Schools will be allowed to implement their own plans for ensuring health and safety.
The county also said residents are strongly encouraged to quarantine for 14 days if they travel to or from another county, state or country.
Latest US, world numbers
There have been more than 12.59 million confirmed cases of COVID-19 in the U.S. as of 3:30 a.m. ET Wednesday, according to Johns Hopkins University. There have been more than 259,000 deaths and 4.69 million people recovered.
Worldwide, there have been more than 59.81 million confirmed cases with more than 1.41 million deaths and 38.3 million recoveries.
The real number of people infected by the virus around the world is believed to be much higher — perhaps 10 times higher in the U.S., according to the Centers for Disease Control and Prevention — given testing limitations and the many mild cases that have gone unreported or unrecognized.
For most people, the coronavirus causes mild or moderate symptoms. For some, especially older adults and people with existing health problems, it can cause more severe illness like pneumonia, or death.
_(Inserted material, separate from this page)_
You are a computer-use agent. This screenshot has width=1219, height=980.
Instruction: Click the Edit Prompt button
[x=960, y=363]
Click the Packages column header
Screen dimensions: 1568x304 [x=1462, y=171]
Butler limits capacity at Wednesday's basketball season opener
Butler University will limit capacity at Hinkle Fieldhouse for its men's basketball season opener to 1,500 fans. The Bulldogs will play Western Michigan Wednesday at 6 p.m.
Following the season opener, Butler will consider increasing the fan capacity to 2,000 for Sunday night's game against Eastern Illinois at Hinkle Fieldhouse.
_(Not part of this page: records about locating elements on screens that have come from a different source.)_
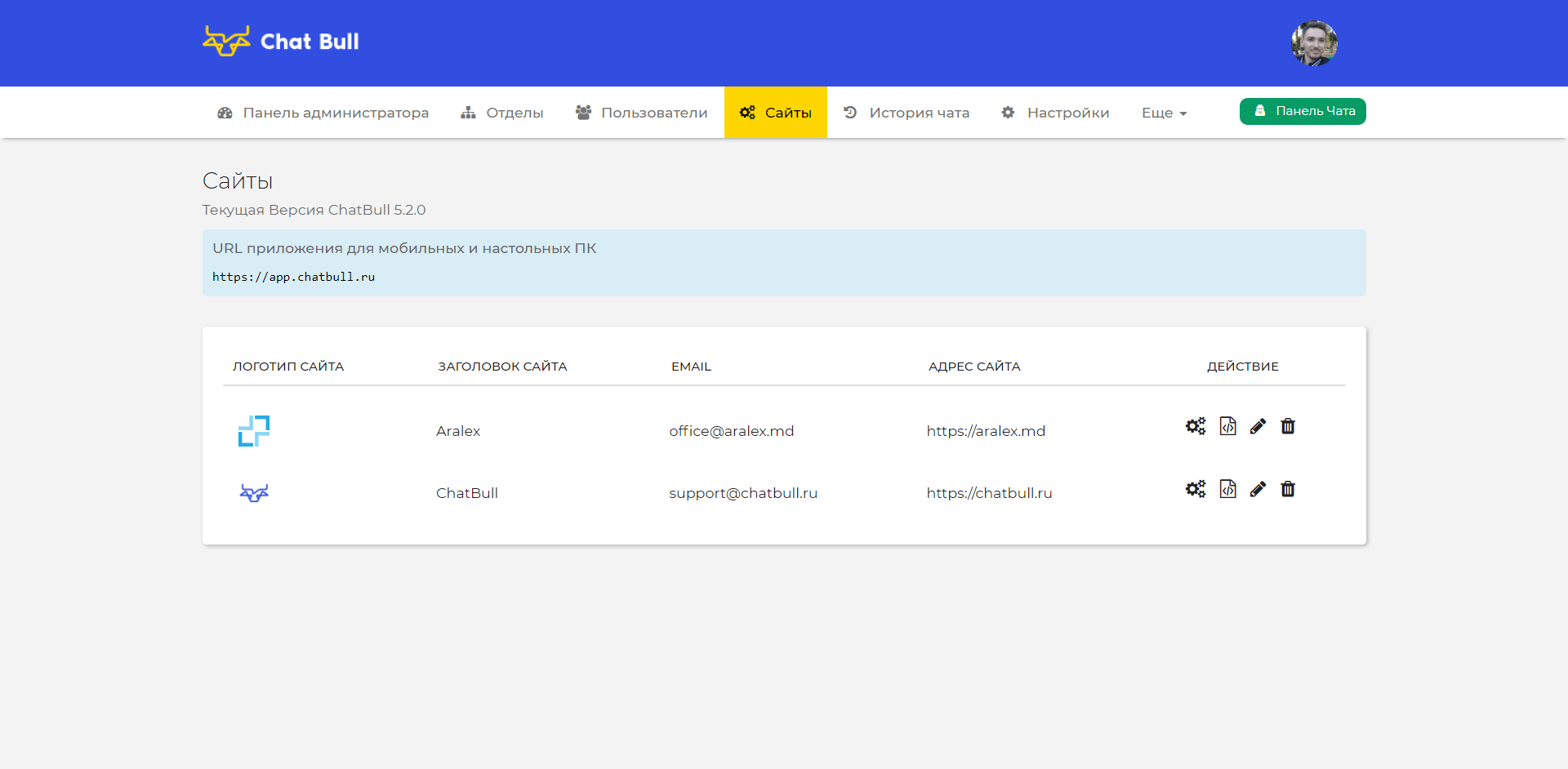
Task: Open История чата page
Action: tap(906, 113)
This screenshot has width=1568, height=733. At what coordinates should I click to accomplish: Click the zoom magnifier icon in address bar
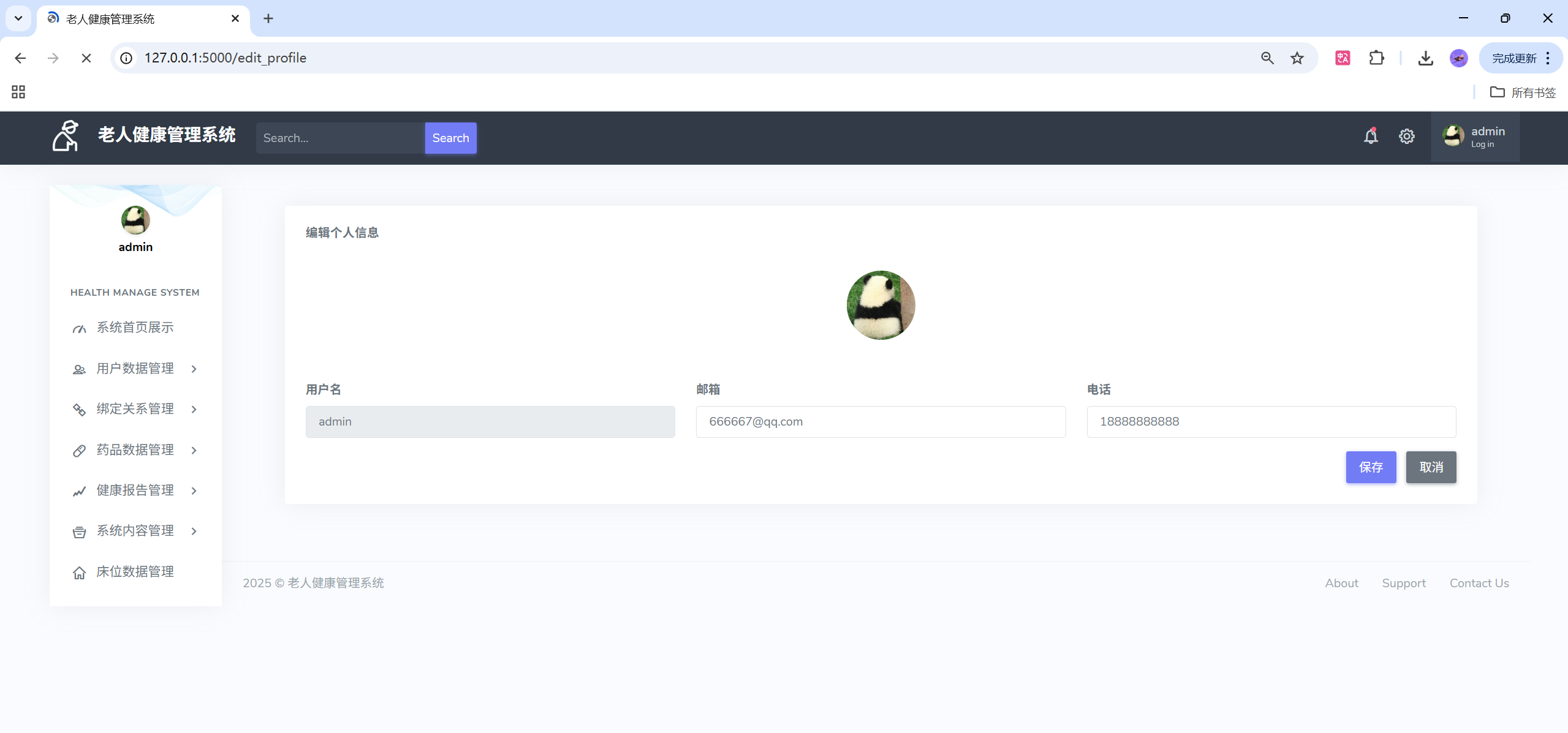pos(1267,58)
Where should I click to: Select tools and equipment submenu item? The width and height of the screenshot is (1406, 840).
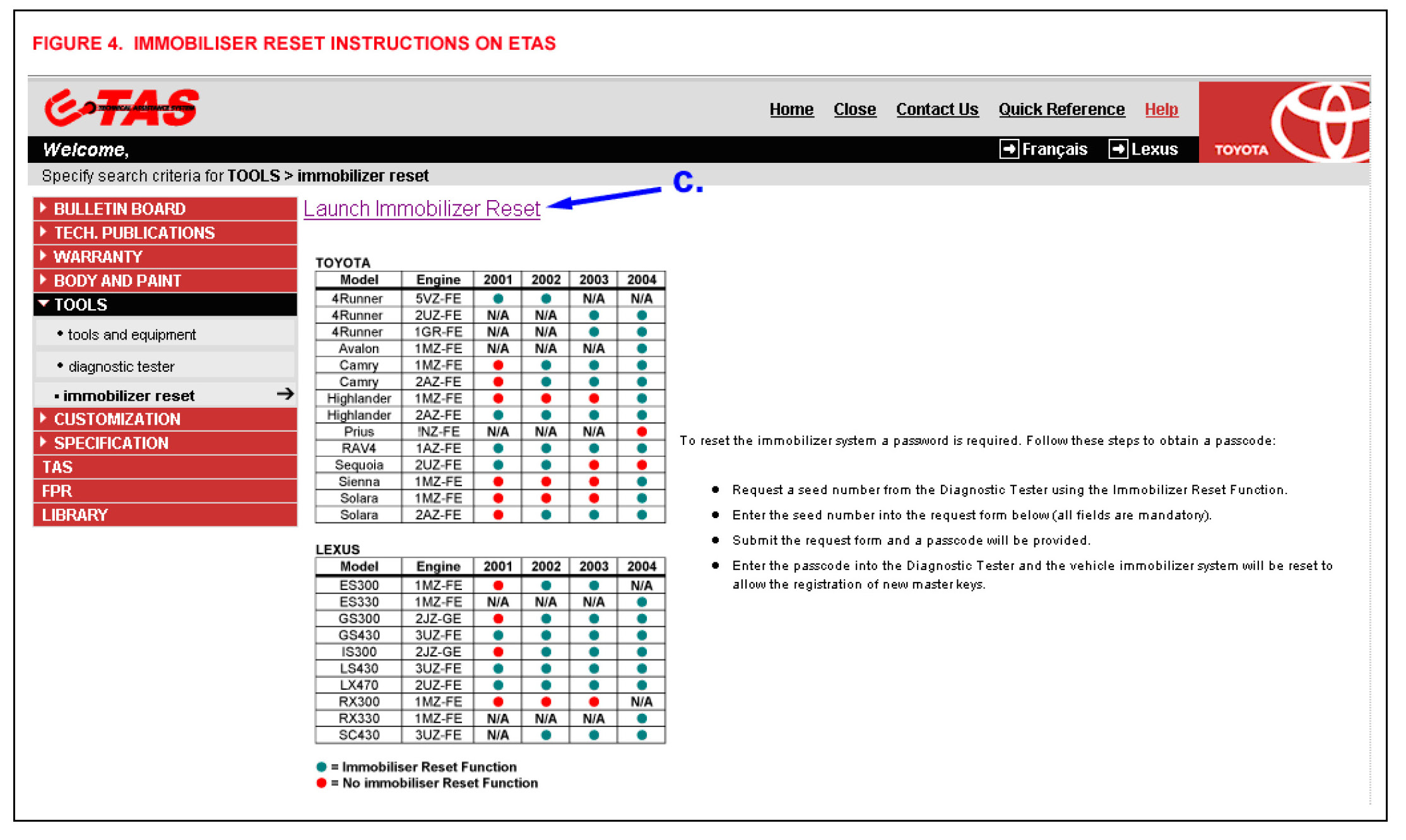click(132, 334)

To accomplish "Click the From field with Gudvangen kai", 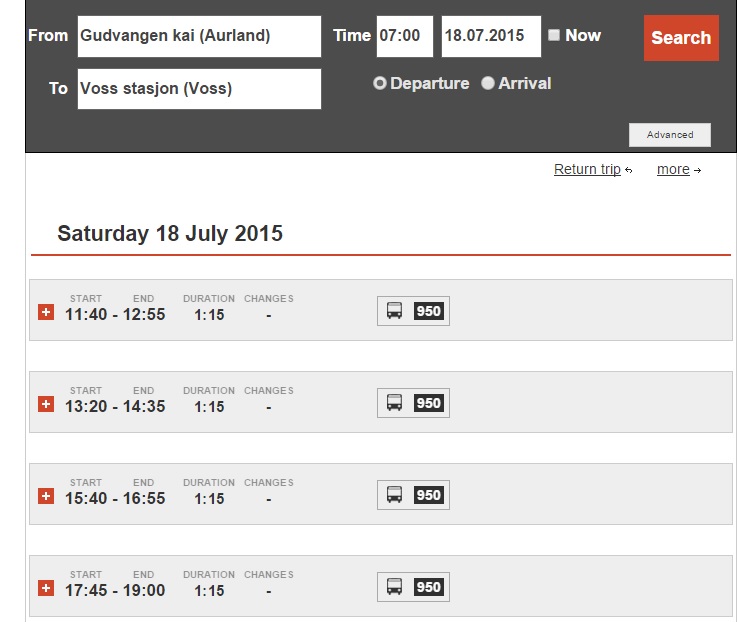I will pyautogui.click(x=199, y=36).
"As the first game of the season approaches, we decided that this is a prudent step to take," said Barry Collier, Butler Vice President and Director of Athletics. "Capping our fan capacity at roughly 15 percent for the season opener takes into account the trending COVID-19 numbers that we are seeing locally."
The Marion County Public Health Department had approved a fan capacity of 25 percent at Hinkle Fieldhouse, which is a little under 2,300 fans.
MCPHD drive-thru testing sites changing hours during holiday week
Drive-thru COVID-19 testing sites operated by the Marion County Public Health Department are changing for the week of Thanksgiving.
Sites that have testing hours on Wednesday will close at noon. All sites will be closed on Thanksgiving Day.
Regular testing hours will resume Monday, Nov. 30.
Testing is free, but you need to register in advance and make an appointment. Appointments can be made at MarionHealth.org/indycovid or call 317-221-5515.
Los Angeles County in-person dining restrictions begin Wednesday
Los Angeles County officials are prohibiting in-person dining for at least three weeks as cases rise throughout the holiday season.
The new rules will take effect Wednesday at 10 p.m. local time. Restaurants, breweries, wineries and bars will only be able to offer takeout, drive-thru and delivery services.
Officials had warned that these restrictions could come into play if the county's five-day average of new cases was above 4,000. Sunday's five-day average was 4,097 cases.
Most of California, including Los Angeles County, has been under a curfew since Saturday night at 10 p.m.